#### [Text segment]

Description
After training the model and saving it to the disk after using the Rapids library based UMAP and HDBSCAN, when I reload the model and use .transform(), it literally crashed my Kernel and I have to run the entire thing again. The strange thing is that it does not happen when I use the model as soon as it is trained. This happens after I have trained the model and saved it to the local disk. I initially thought it were a memory issue, but inferencing on a single document also creates this issue and ruins the whole progress.
My system is Ubuntu 20.04
rapids - 22.12, python 3.9.15
bertopic - 0.13
GPU - 3090ti
I am training and inferencing on ~ 2 million documents created out of tweets. If I do not use Rapids, it works fine but it messes up when I use the rapids.
The code looks like this - I am not showing the embeddings creations as that code is very long as I am using a custom HFTransformerBackend for one of the BERT models optmized for tweets.
from cuml.manifold import UMAP
from cuml.cluster import HDBSCAN
from bertopic import BERTopic
umap_model = UMAP(n_components=10, n_neighbors=15, min_dist=0.0)
hdbscan_model = HDBSCAN(min_samples=2, gen_min_span_tree=True, prediction_data=True) #
# this is to create the new countvectorizer to handle the custom naming and topics
from sklearn.feature_extraction.text import CountVectorizer
from nltk.corpus import stopwords
german_stop_words = stopwords.words('german')
vectorizer_model = CountVectorizer(stop_words = german_stop_words, ngram_range = (1,2), max_features=20000)
topic_model = BERTopic(
embedding_model=HFTransformerBackend,
umap_model=umap_model,
hdbscan_model=hdbscan_model,
vectorizer_model=vectorizer_model,
top_n_words=10,
diversity=0.2,
nr_topics=75,
# calculate_probabilities=True
# min_topic_size=int(0.001*len(docs))
)
topics, probs = topic_model.fit_transform(docs)
I think the main culprit here is the HDBSCAN model as this is the process where the GPU maxes out to 100% and then breaks. Please help, I have wasted couple of days just figuring this out already.

#### [Work to complete]
In the bug report above, which model does the writer name as the likely main culprit behind the crash?

#### [Listing]
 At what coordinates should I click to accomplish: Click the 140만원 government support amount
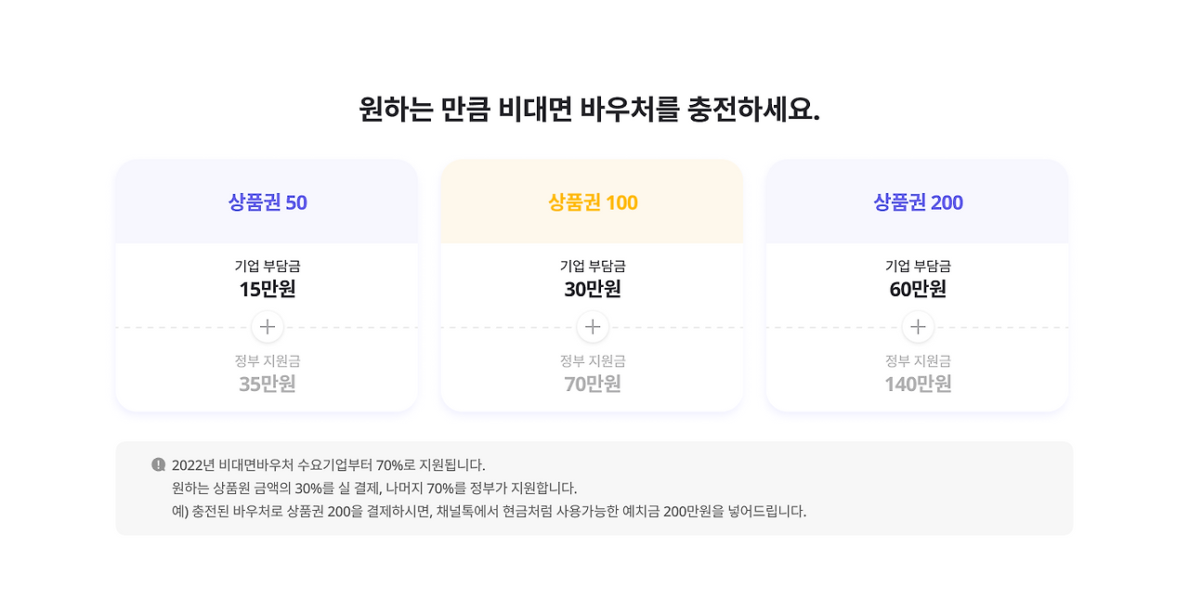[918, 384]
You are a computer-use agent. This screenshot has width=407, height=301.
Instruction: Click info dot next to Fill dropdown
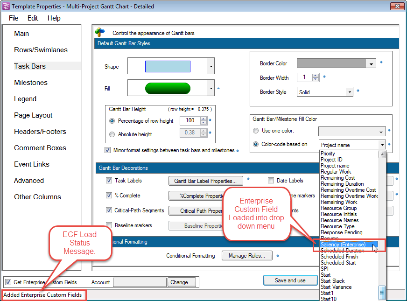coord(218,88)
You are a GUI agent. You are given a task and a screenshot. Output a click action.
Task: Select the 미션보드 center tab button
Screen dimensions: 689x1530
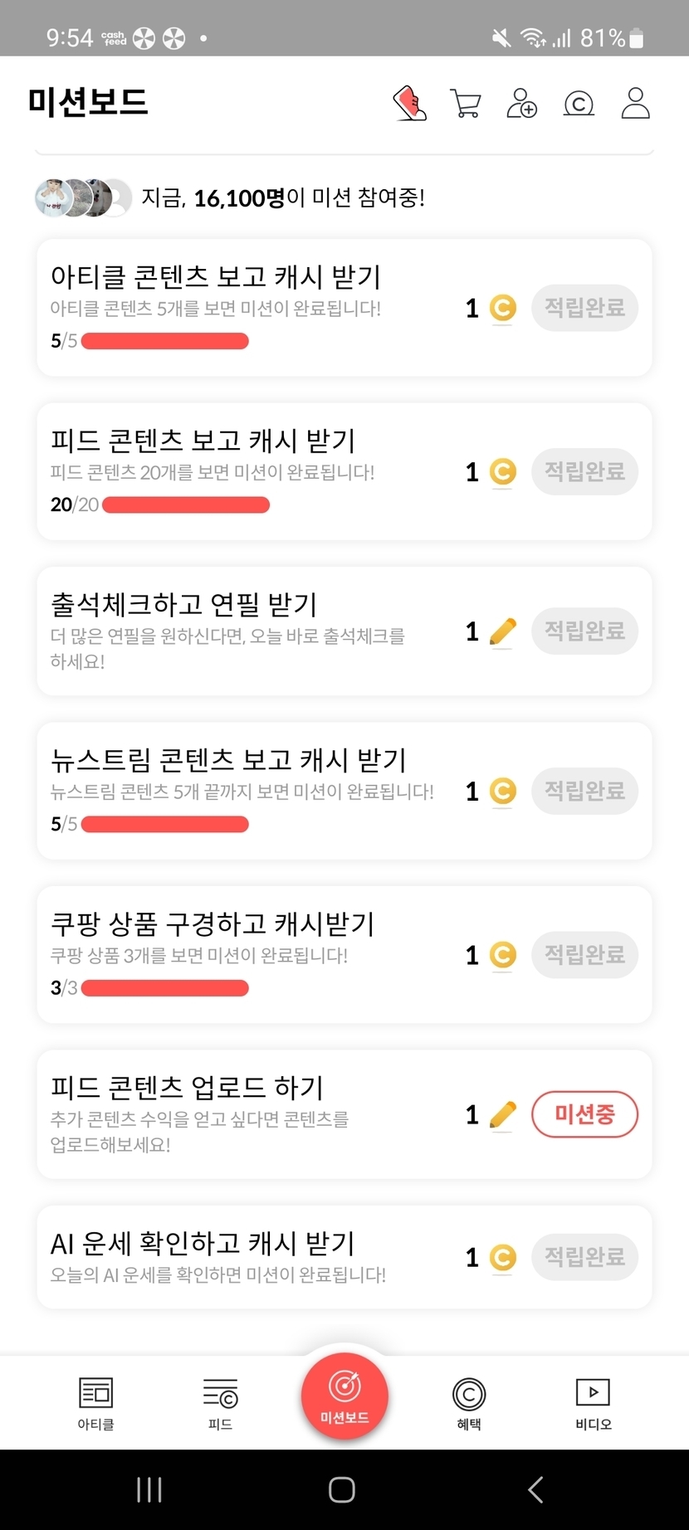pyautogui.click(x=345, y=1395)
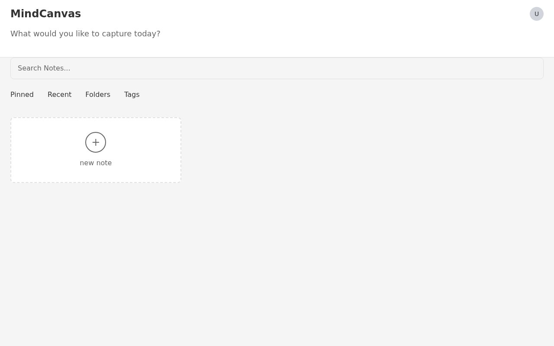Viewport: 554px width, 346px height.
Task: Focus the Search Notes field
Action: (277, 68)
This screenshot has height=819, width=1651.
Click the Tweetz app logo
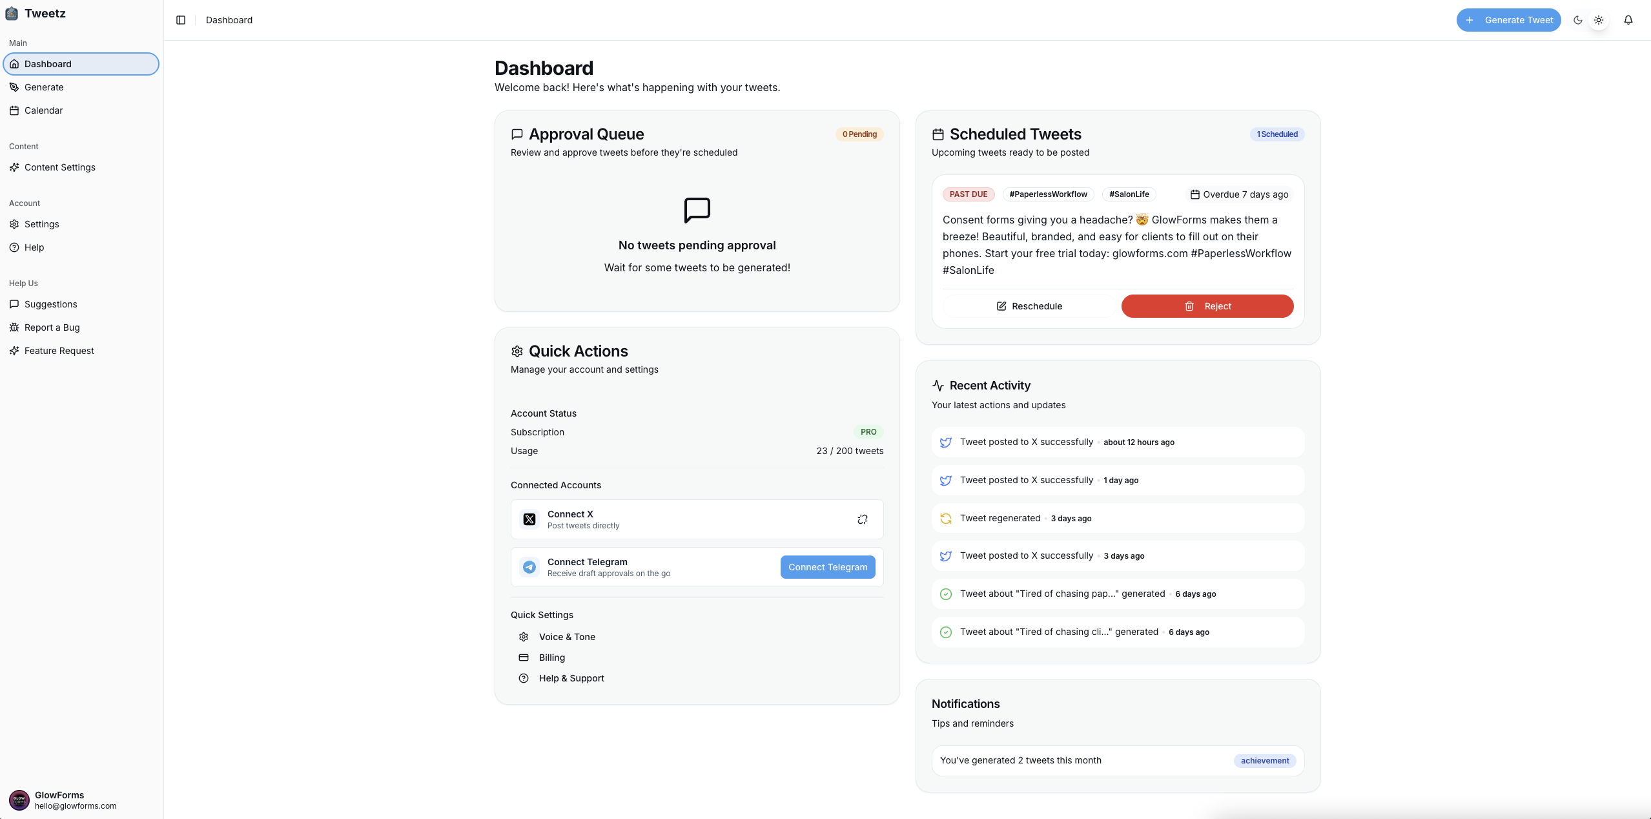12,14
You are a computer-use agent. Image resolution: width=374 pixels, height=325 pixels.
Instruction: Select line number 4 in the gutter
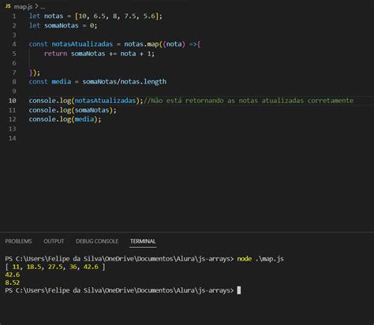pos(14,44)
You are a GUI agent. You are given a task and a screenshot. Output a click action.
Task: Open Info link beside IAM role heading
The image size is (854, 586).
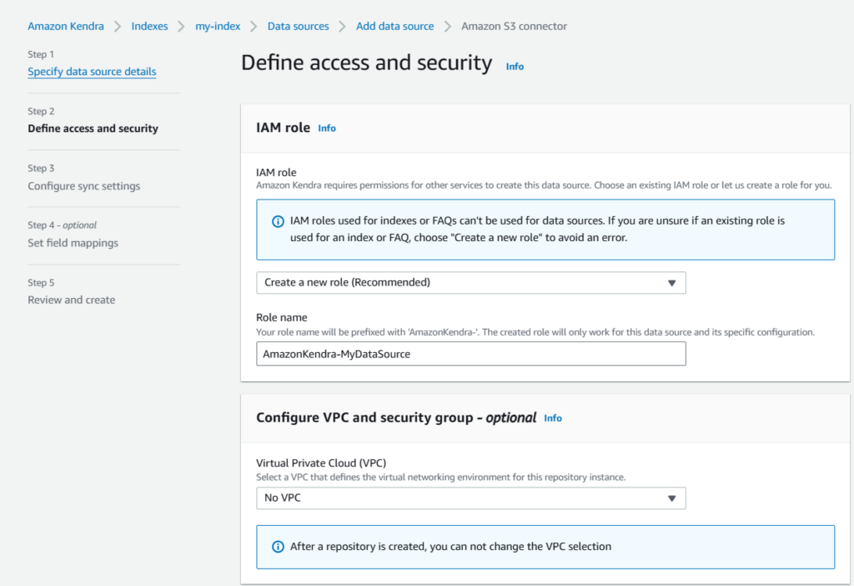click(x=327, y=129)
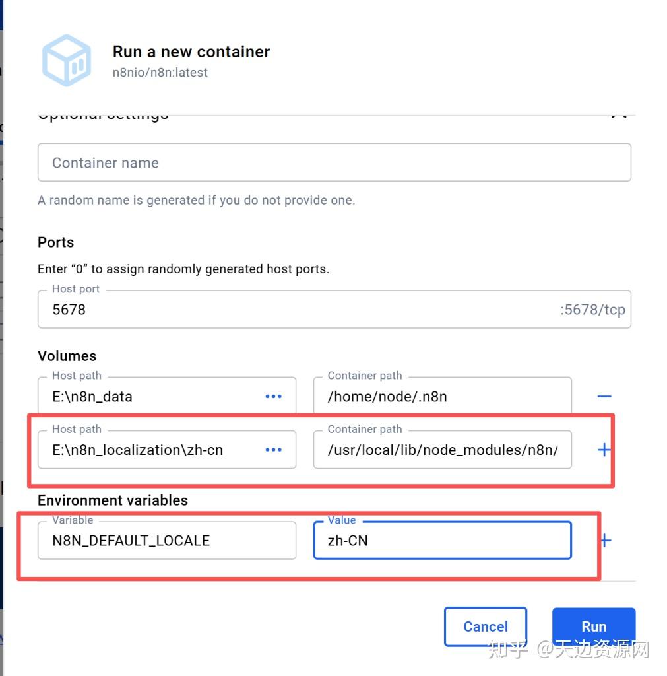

#### [Answer to this task]
The HDBSCAN model.